# Посоветуйте гигабитный сетевой чип

## Alen

Вот назрел вопрос модернизации сетевой инфраструктуры, в связи с этим хотелось бы узнать мнение продвинутой общественности по поводу гигабитных  сетевых чипов, потдерживаемых ядром, их безглючности и устойчивой работы.

В общем какие гигабитные сетевухи покупать, а какие не покупать?

----------

## Laitr Keiows

https://forums.gentoo.org/viewtopic-t-554849-highlight-marvell.html

https://forums.gentoo.org/viewtopic-t-487018-highlight-sky2.html

Говорят что для них пропориентарный драйвер есть и работает, но я пропориентарщине всякой не доверяю.

----------

## Alen

А нафига проприетарные? Вопрос был про нативные ядреные и их стабильность (не скорость!)

Опрос сотоварищей показал неплохую работу интелевских чипов е1000

однако в ближайших магазинах найти ее не удалось, по этому по старой памяти прикупил рилтек 8169 (8139 100 мегабитный может звезд с неба не хватал, но работал и работает успешно по крайней мере из за него глюков никогда не наблюдал) вот взял на пробу одну карту воткну в резервный сервак погоняю недельку.

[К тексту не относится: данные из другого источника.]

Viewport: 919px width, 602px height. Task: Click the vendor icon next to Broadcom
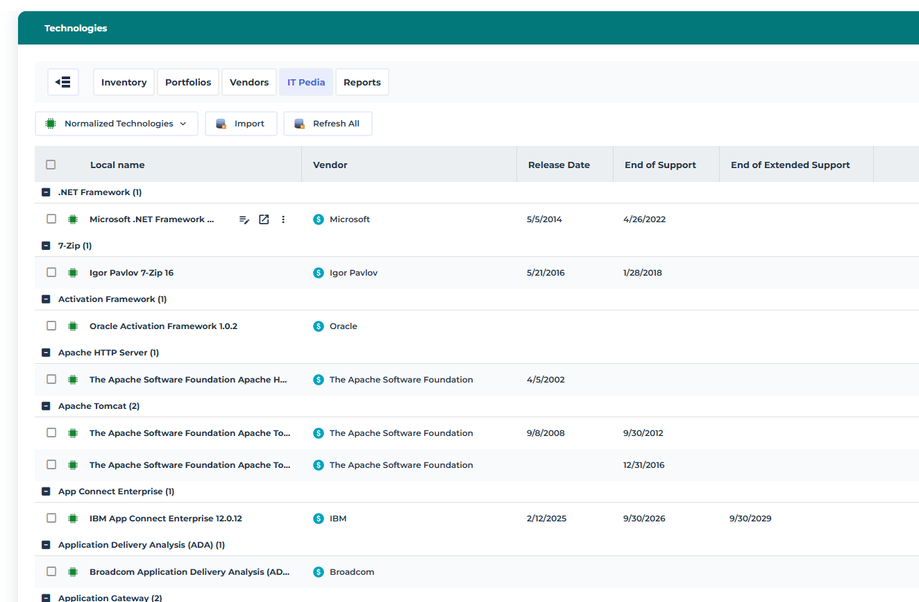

Что то народ вяло так высказывается..поактивнее пожалуйста. у кого что работает?

----------

## Laitr Keiows

 *Alen wrote:*   

> А нафига проприетарные? Вопрос был про нативные ядреные и их стабильность (не скорость!)

 

Вот там по ссылкам как раз написано что ядерный sky2 работает из рук вон плохо. Соответственно карты с поддерживаемыми им чипами покупать не стоит.

----------

## OpticalDezires

Народ вы чего обкурились Marvell-Yucon советовать ??? Там в ядре в комментах даже написано что под этот чип дрова до конца не написаны. Я бы посоветовал из серии Intel PRO1000. Сами по себе сетёвки хорошие да и ядерные драйвера хорошие - сам юзаю - доволен на 100%. Realtek, Marvel Youcon и прочее гамно юзать не советую.

----------

## Alen

Ну про интелевские я уже говорил, что хорошие, но что то возят их у нас в основном под заказ, говорят дорого и т.д в общем попса выгоднее  :Smile: 

Про Марвел Юкон, только глухой уже по моему не слышал, вот ими кстати завалены все магазины у нас, причем о происхождении чипа догадаться никак нельзя кроме как изучив надписи на чипе и посмотрев в сети что это (даже на сайтах производителей никаких упроминаний про марвел юкон нет - стисняются. скромняги  :Smile: 

карта на рилтек 8169 (вместе с модулем r8169) за неделю ничем плохим не отметилась...будем дальше посмотреть  :Smile: 

Народ, а вы что используете в гигабитном сетестроении?

----------

## OpticalDezires

Я плотно на 3Com'овских решениях сижу (свитчи,конвертеры и прочая фигня) - доволен. Рутер на бзде. 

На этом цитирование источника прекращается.